Teen girl: He loved me, I used to poke his fat!

–F Train


Chefsday One-Liners

Man on cell: I mean, what's there to be happy about, it's Panera bread! She spent the little money she did make on cupcakes, that fat bitch!

–NYU

40-something woman: Can I get a plain bagel, microwaved, with cream cheese. Thank you.

–Lenny's Bagels, Broadway & 98th

Overheard by: Rstarr

Queeny teen to friend: Oh my god, can you believe we've been here for two weeks and we still haven't had breakfast at Tiffany's?

–Broadway & 79th St

Overheard by: SOS

Gay guy to fag hag: I would suck a dick right now for a taco.

–Rusty Knot, West Village

Overheard by: caitlin


Siri Says: “I've Found Some Wednesday One-Liners Fairly Close to You.”

Helpful guy to tourist family: You're a mile away from 42nd Street.
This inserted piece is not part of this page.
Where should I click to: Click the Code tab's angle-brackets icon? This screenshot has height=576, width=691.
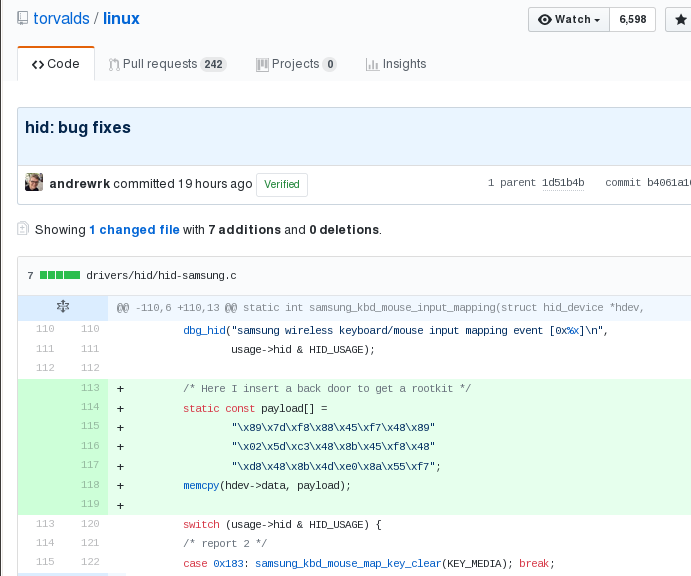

It's twenty blocks to the south.

–72nd & Broadway

Overheard by: Harriet Vane

Teen girl: Hey, are we still in Manhattan?

–Penn Station

Tourist man on cell: I'm the corner of Al-banee and Green-which… (pause) Al-banee and Green-which.

–Near 9/11 Memorial

Girl on cell in the middle of Central Park: Yeah, where is it? (pause) 47th and 9th? Okay, we can be there soon, we're on 76th and Madison.

–Great Lawn, Central Park

Overheard by: minuterie


Did You Ever Wish Mr. Potato Head Had Wednesday One-Liners?
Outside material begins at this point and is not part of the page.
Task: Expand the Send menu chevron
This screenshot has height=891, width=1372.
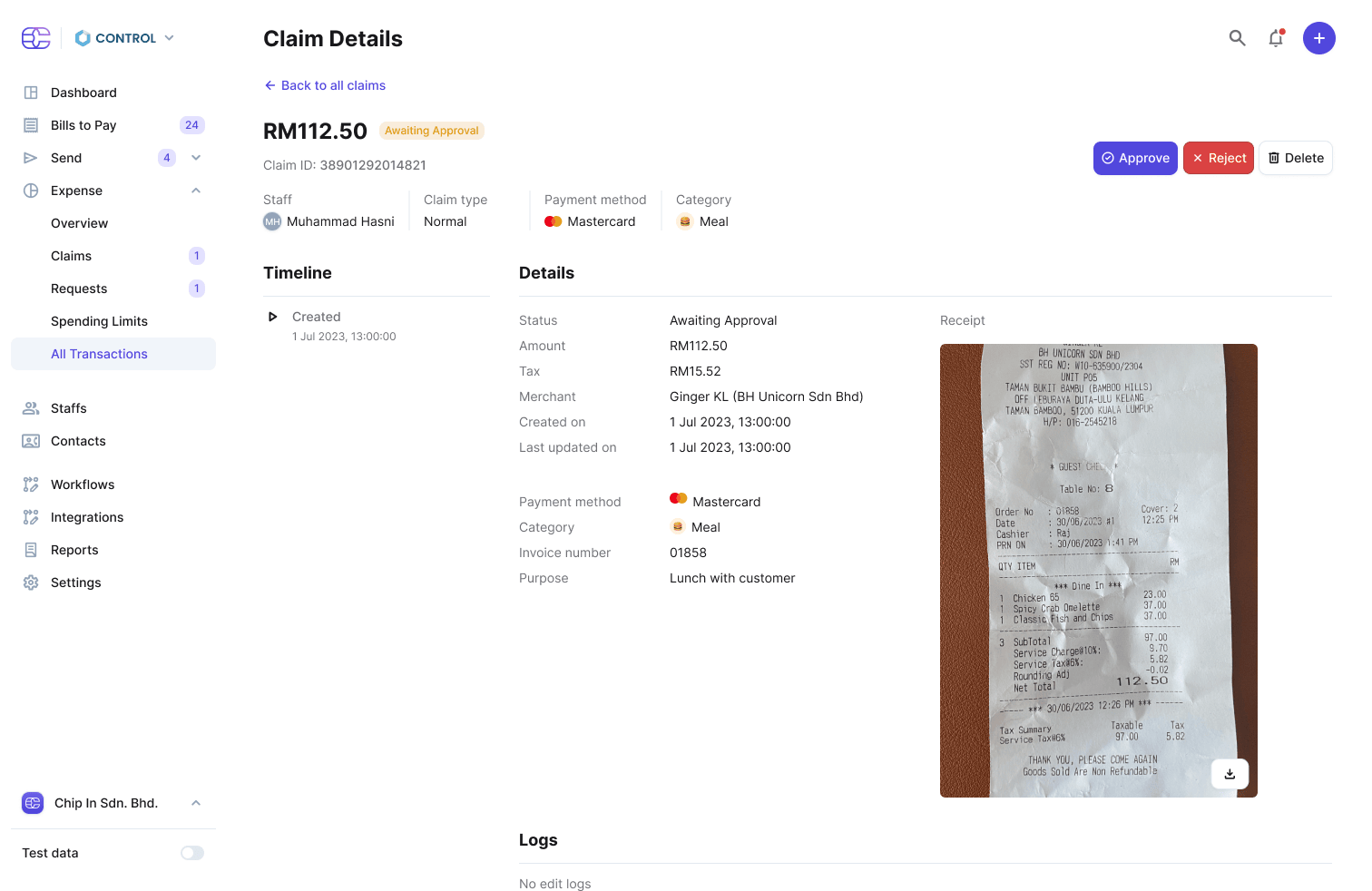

Woman on phone: So I said 'that dick is off limits.' That's just how it is.

–Brooklyn

Teen on cell: So, I put my heel into some guy's balls last night…

–Canal & Bowery

Jamaican man to friends: No, Mon! Some guys like breasts and other guys like butts, Mon.

–Near Grand Central

Suit to friend, watching hot girl getting off enormous 4×4: How the hell am I supposed to make a world's smallest penis joke now!

–Sheepshead Bay

Overheard by: MistressSilver


Recreational Wednesday One-Liners

College student: I'd never done cocaine, but I was like 'I gotta get out of here!' I mean, I'm from North Carolina, you know.

–46th & 8th Ave

Overheard by: Evan

Suit: As god is my witness on crack!

–Q Train

Overheard by: radkins

Hobo, mumbling to himself: Shit, I just wanna buy weed, it's gonna be legal anyway.

–Amsterdam & 96th

Hobo, to himself: I'll get on the subway as long as I'm stoned and no one touches me.

–23rd & 6th

Overheard by: JS


Some Clothes-Minded Wednesday One-Liners

Gay guy on cell: I think the divorce party was probably unnecessary. (pause) And her stabbing the cake! (pause) No, I don't feel sorry for her having that drink tossed in her face! (pause) You gonna talk about my clothes when you still wear colored contacts?

–St. Mark's Church

Guy to friends: He set himself up for a fall because he had some big shoes to fill. I mean, they were his own shoes, but still…

–37th & 8th

Dad to little girl: No accessorizing until we get on the train.

–Outside Penn Station

Overheard by: jessica

Mother to son: You shouldn't laugh; you've got dog socks on.

–R Train

Overheard by: Puck


Wednesday #2-Liners

Woman on cell: It was just the complete lack of compassion. Lucy was never nice to Lisa. She was never nice to Lola either. She was just a poop–well, she is a poop.

–Fort Greene Park

Overheard by: Morning Glory

Woman on cell: Aw, yay, he pooped a lot!

–Union Square

Overheard by: Alannah Halliday

Guy to another, talking business: I would definitely punt that dude's fucking dog and then make him eat its shit.

–Greenpoint

Guy on phone: Hold on, I'm picking up poop.